I ran into a hang in a test in which the sender sends less data than the receiver is expecting.  For example, the following shows the receiver expecting twice what the sender is sending.


Rank 0:  MPI_Send(buf, BUFSIZE, MPI_INT, 1, 99, MPI_COMM_WORLD)

Rank 1: MPI_Recv(buf, BUFSIZE*2,  MPI_INT, 0, 99, MPI_COMM_WORLD)


This is also reproducible using one of the intel tests and adjusting the eager value for the openib BTL.
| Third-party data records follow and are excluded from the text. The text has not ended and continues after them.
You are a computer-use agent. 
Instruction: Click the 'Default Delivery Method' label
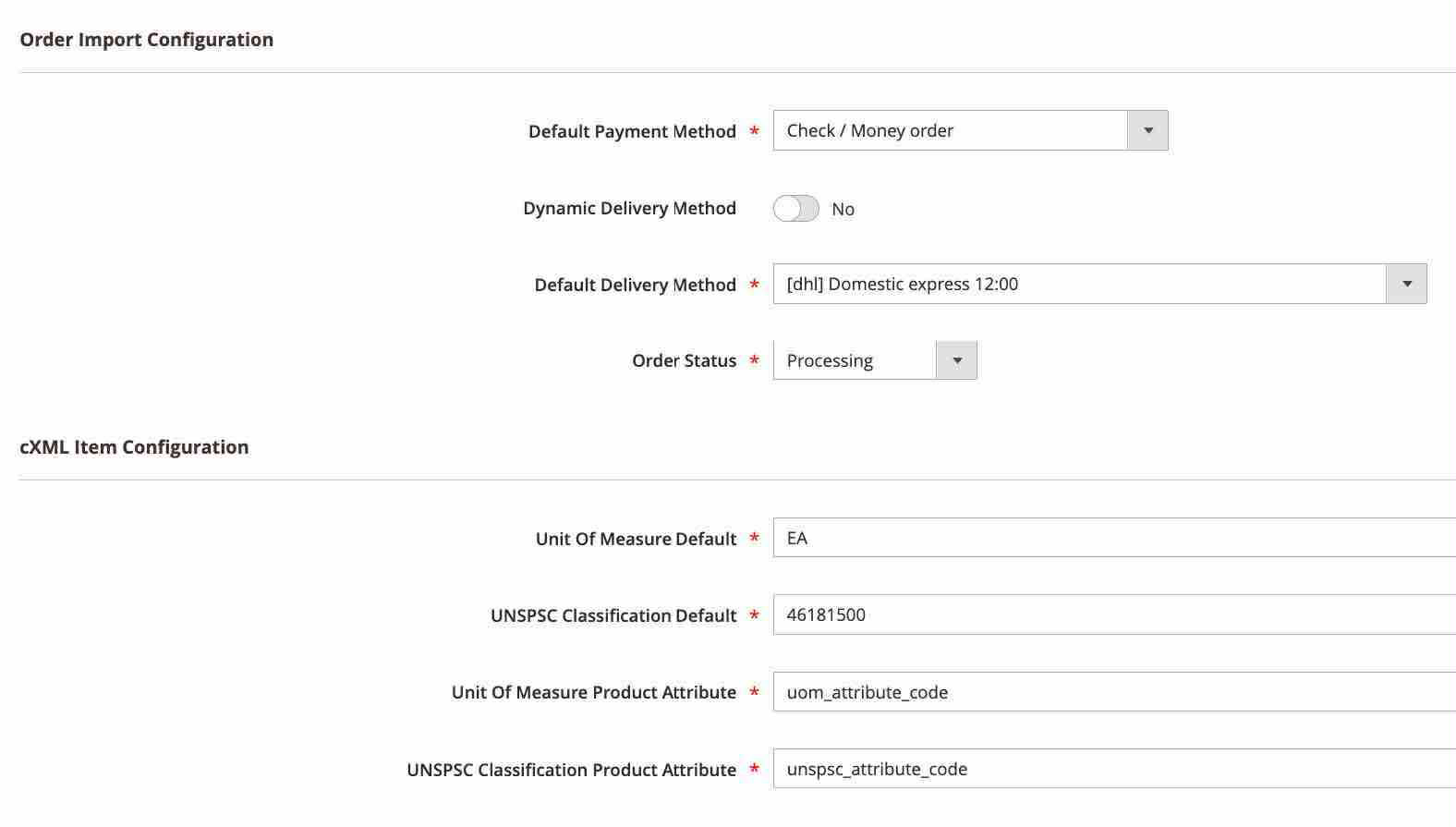pos(635,285)

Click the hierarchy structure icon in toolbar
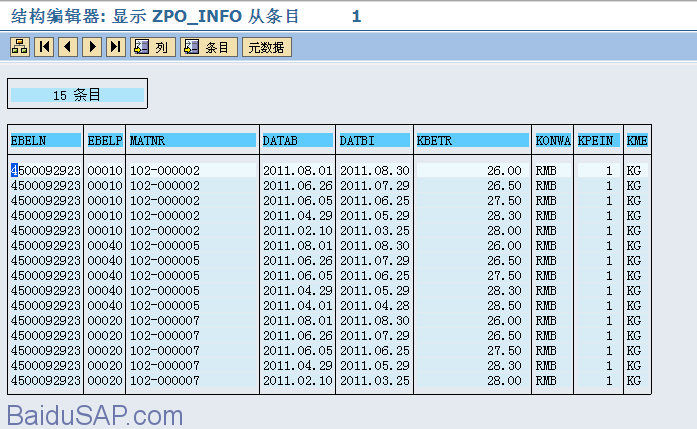tap(20, 47)
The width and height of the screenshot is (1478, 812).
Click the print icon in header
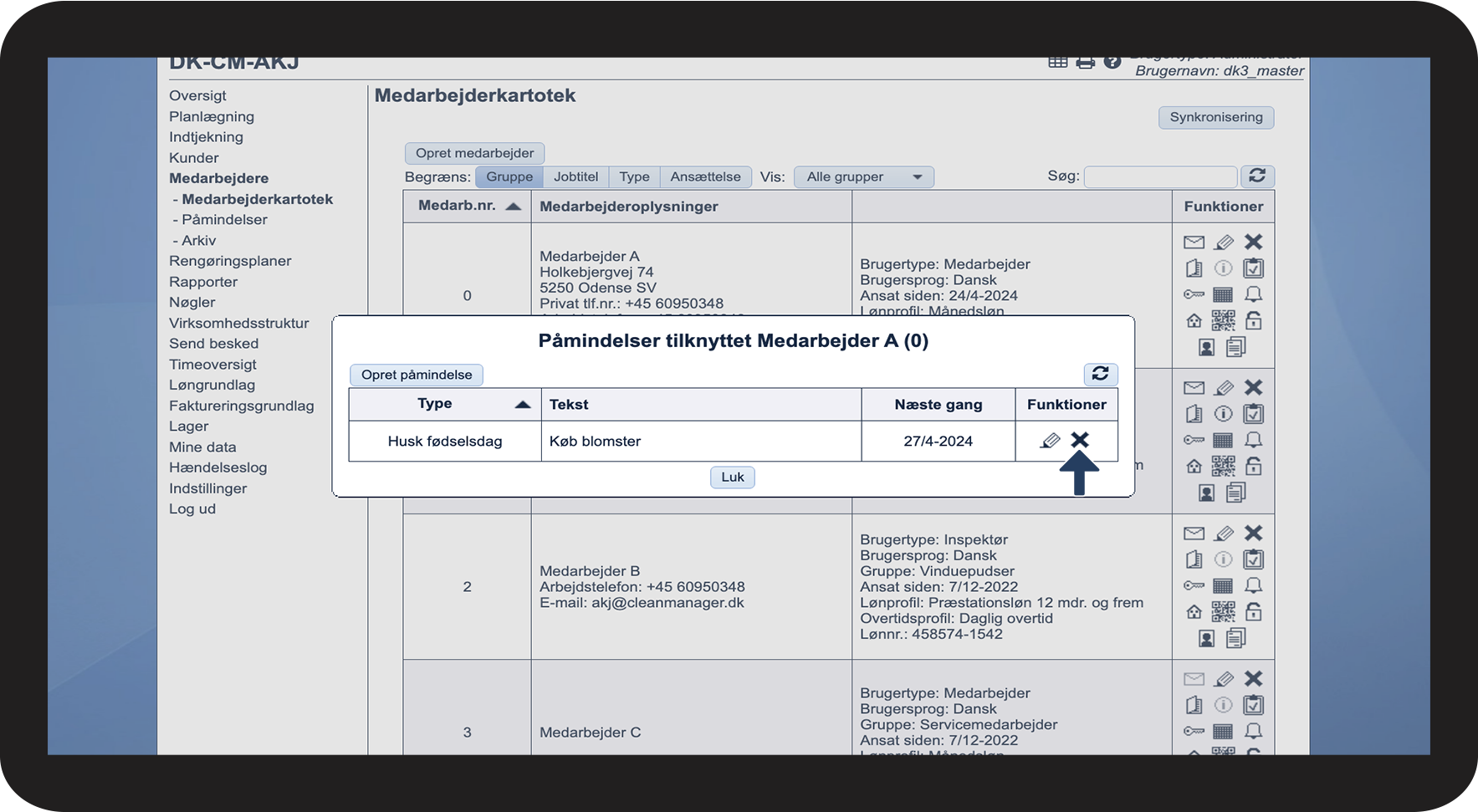point(1085,63)
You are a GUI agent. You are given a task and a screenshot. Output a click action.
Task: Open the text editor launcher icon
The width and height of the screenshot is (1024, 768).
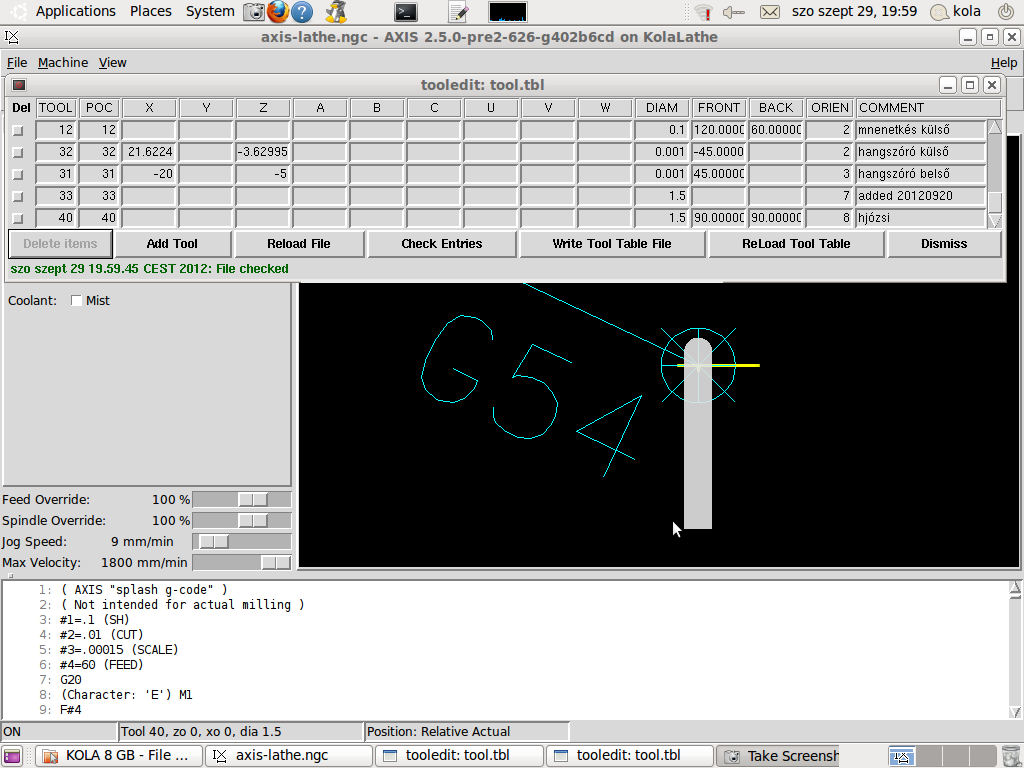click(x=458, y=12)
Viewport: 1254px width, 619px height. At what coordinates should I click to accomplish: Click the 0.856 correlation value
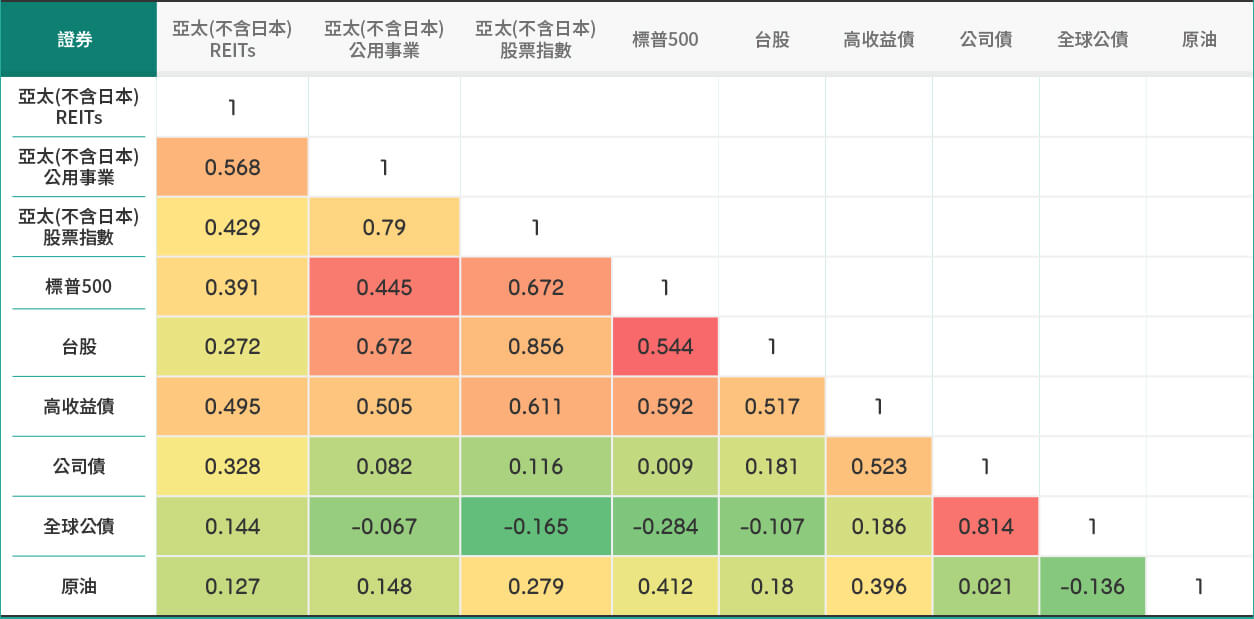click(536, 347)
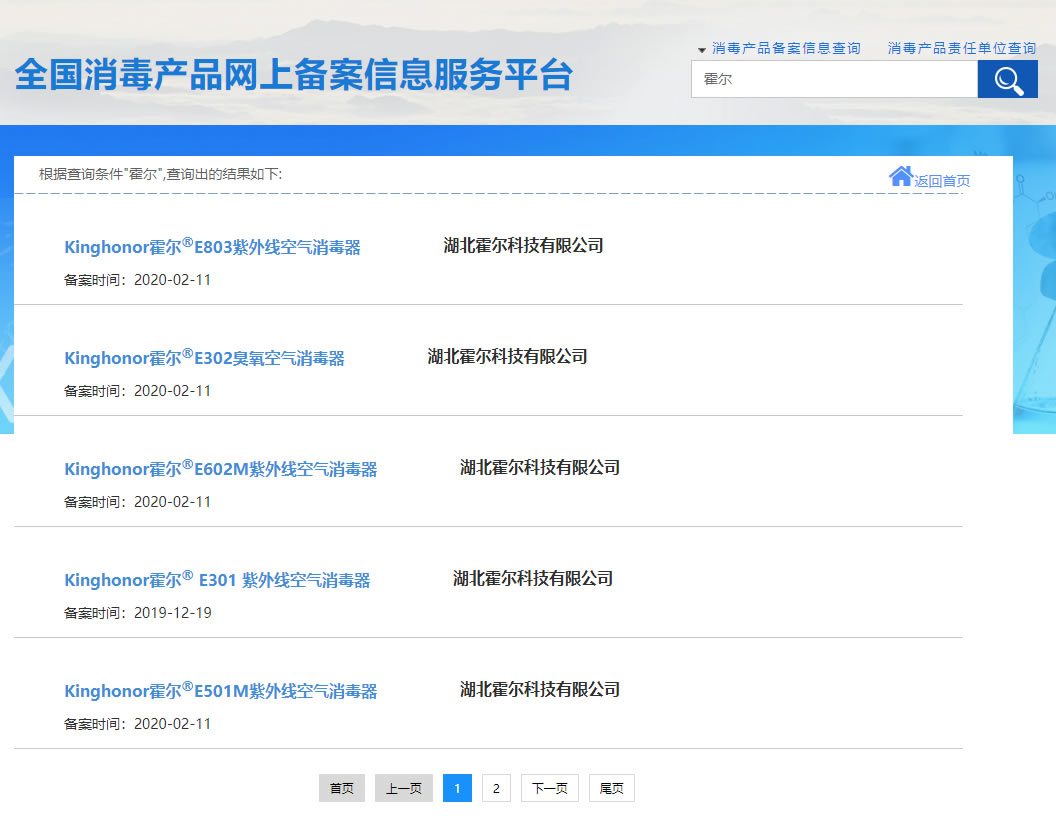Click the magnifying glass search icon
The width and height of the screenshot is (1056, 840).
click(1007, 78)
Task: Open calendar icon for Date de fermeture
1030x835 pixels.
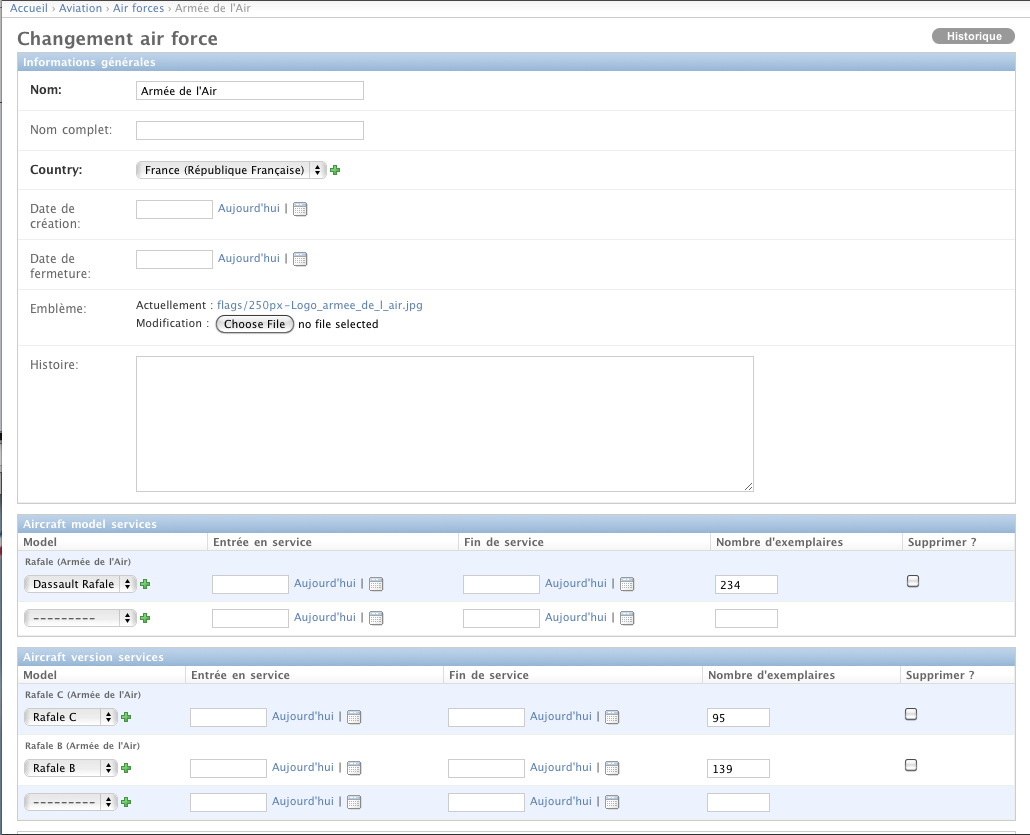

Ų  mpirun –np 2 –host frick,frack –mca btl_openib_eager_limit 56 MPI_Send_overtake_c


In most cases, this works just fine.  However, when the PML protocol used is the RGET protocol, the test hangs.   Below is a proposed fix for this issue.

I believe we want to be checking against req_bytes_packed rather than req_bytes_expected as req_bytes_expected is what the user originally told us.

Otherwise, with the current code, we never send a FIN message back to the sender.


Any thoughts?


[rvandevaart@sm065 ompi-trunk]$ svn diff ompi/mca/pml/ob1/pml_ob1_recvreq.c

Index: ompi/mca/pml/ob1/pml_ob1_recvreq.c


--- ompi/mca/pml/ob1/pml_ob1_recvreq.c        (revision 28633)

+++ ompi/mca/pml/ob1/pml_ob1_recvreq.c     (working copy)

@@ -335,7 +335,7 @@

     /* is receive request complete */

     OPAL_THREAD_ADD_SIZE_T(&recvreq->req_bytes_received, frag->rdma_length);

-    if (recvreq->req_bytes_expected <= recvreq->req_bytes_received) {

+    if (recvreq->req_recv.req_bytes_packed <= recvreq->req_bytes_received) {